EXCERPT TO READ:
--------

Malta Independent Sunday, 6 July 2008, 00:00 Last update: about 11 years ago

It was meant as a clue to how Mepa has been reformed since it passed into the Prime Minister’s hand and acquired a new chairman.

Instead, it has turned out to be a nightmare of self-inflicted damage that has hugely damaged Mepa’s name – even more than the JPO and other messes have done.

No one in his right senses would dare to write a simple statement that would only take five minutes to write anyway, before a crucial meeting that has yet to decide the outcome. But this is what the Mepa bosses did regarding the permit for the Fort Cambridge development, even though they also added a similar statement (yet unseen) in case the permit was not issued (which is hard to believe: what would that statement have said, since the reason for rejecting the application would have to come from the meeting itself?)

And it was even more stupid for the marketing executive to bring this statement with him and leave it lying about while he went to see about seating. Together with my colleague from TMID, I was about 10 minutes late, so I missed the finding of the document, but from the statement by the journalists it would seem the discovery was made by a female journalist and the only female journalist there at the time was PBS journalist Daphne Cassar, not James Debono, who was accused by Peter Gingell at the end of the meeting, of filching the paper from Mr Gingell’s papers.

--------

WRITTEN EXERCISE 1:
Rewrite the newspaper excerpt from "Malta Independent Sunday, 6" to "the meeting itself?)", replacing "Mepa" with "MEPA".

Stored data entries:
--------

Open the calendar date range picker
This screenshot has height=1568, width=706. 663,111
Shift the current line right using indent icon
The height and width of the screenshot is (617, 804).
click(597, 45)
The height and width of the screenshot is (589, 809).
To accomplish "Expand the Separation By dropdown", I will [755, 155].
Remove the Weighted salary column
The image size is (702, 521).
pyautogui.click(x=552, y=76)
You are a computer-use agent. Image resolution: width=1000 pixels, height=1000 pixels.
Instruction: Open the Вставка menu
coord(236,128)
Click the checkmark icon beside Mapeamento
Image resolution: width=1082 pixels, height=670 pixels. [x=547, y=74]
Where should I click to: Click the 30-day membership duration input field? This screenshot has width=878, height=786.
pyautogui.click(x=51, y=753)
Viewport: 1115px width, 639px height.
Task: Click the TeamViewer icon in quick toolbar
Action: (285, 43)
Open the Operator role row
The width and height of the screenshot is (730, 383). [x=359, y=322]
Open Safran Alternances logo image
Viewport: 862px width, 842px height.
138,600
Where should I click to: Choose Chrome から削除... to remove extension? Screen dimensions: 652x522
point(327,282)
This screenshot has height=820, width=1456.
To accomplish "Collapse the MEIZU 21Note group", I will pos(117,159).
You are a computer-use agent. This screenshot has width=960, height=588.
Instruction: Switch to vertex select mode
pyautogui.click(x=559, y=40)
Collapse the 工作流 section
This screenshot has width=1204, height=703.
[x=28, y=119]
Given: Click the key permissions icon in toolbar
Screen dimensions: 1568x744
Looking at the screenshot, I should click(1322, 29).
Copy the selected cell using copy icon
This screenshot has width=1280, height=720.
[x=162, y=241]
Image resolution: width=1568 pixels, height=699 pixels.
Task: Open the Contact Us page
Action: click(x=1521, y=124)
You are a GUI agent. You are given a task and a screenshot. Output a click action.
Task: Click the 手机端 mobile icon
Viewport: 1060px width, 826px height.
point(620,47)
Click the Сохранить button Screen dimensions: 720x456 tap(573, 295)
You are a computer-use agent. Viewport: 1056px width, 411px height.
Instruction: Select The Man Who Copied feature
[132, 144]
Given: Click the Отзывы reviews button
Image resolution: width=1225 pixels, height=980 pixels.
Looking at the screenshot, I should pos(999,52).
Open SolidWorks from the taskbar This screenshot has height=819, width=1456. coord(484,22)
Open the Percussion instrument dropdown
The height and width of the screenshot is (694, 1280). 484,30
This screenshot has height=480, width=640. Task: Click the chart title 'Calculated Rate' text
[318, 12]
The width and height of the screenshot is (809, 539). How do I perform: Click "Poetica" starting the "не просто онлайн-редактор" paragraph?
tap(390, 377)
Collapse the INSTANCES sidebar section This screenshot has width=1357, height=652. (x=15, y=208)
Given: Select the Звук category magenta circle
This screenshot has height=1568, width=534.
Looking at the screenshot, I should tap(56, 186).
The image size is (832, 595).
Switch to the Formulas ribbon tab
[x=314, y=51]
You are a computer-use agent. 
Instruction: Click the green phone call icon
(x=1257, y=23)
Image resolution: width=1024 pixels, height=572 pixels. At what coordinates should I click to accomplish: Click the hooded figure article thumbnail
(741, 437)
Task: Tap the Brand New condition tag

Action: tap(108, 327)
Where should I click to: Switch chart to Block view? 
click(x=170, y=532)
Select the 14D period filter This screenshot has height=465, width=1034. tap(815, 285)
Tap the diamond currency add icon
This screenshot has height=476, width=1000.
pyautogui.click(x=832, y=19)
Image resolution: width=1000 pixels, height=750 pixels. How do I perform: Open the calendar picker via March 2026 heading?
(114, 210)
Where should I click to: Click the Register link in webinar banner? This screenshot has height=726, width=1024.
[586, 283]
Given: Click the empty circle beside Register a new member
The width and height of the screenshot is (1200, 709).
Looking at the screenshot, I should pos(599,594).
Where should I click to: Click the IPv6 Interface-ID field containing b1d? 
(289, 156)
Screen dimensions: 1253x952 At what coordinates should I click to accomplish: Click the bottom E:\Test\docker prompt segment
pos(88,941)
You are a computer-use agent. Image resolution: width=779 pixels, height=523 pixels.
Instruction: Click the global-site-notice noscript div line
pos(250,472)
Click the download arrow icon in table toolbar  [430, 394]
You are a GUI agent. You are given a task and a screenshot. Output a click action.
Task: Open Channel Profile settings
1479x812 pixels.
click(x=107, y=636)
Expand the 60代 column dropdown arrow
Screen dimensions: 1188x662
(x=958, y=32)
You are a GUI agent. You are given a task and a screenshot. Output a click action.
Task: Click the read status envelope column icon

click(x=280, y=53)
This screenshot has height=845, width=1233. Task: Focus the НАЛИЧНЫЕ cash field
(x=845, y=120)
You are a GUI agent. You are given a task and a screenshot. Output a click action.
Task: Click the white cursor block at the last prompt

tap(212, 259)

--------

WRITTEN EXERCISE 2:
Please reproduce the records from the line with "Screen dimensions: 1253x952" to the line with "click(x=107, y=636)", both lines included, with nothing changed.

PROBLEM SOLUTION 1:
Malta Independent Sunday, 6 July 2008, 00:00 Last update: about 11 years ago

It was meant as a clue to how MEPA has been reformed since it passed into the Prime Minister’s hand and acquired a new chairman.

Instead, it has turned out to be a nightmare of self-inflicted damage that has hugely damaged MEPA’s name – even more than the JPO and other messes have done.

No one in his right senses would dare to write a simple statement that would only take five minutes to write anyway, before a crucial meeting that has yet to decide the outcome. But this is what the MEPA bosses did regarding the permit for the Fort Cambridge development, even though they also added a similar statement (yet unseen) in case the permit was not issued (which is hard to believe: what would that statement have said, since the reason for rejecting the application would have to come from the meeting itself?)

PROBLEM SOLUTION 2:
Screen dimensions: 1253x952 At what coordinates should I click to accomplish: Click the bottom E:\Test\docker prompt segment
pos(88,941)
You are a computer-use agent. Image resolution: width=779 pixels, height=523 pixels.
Instruction: Click the global-site-notice noscript div line
pos(250,472)
Click the download arrow icon in table toolbar  [430, 394]
You are a GUI agent. You are given a task and a screenshot. Output a click action.
Task: Open Channel Profile settings
1479x812 pixels.
click(x=107, y=636)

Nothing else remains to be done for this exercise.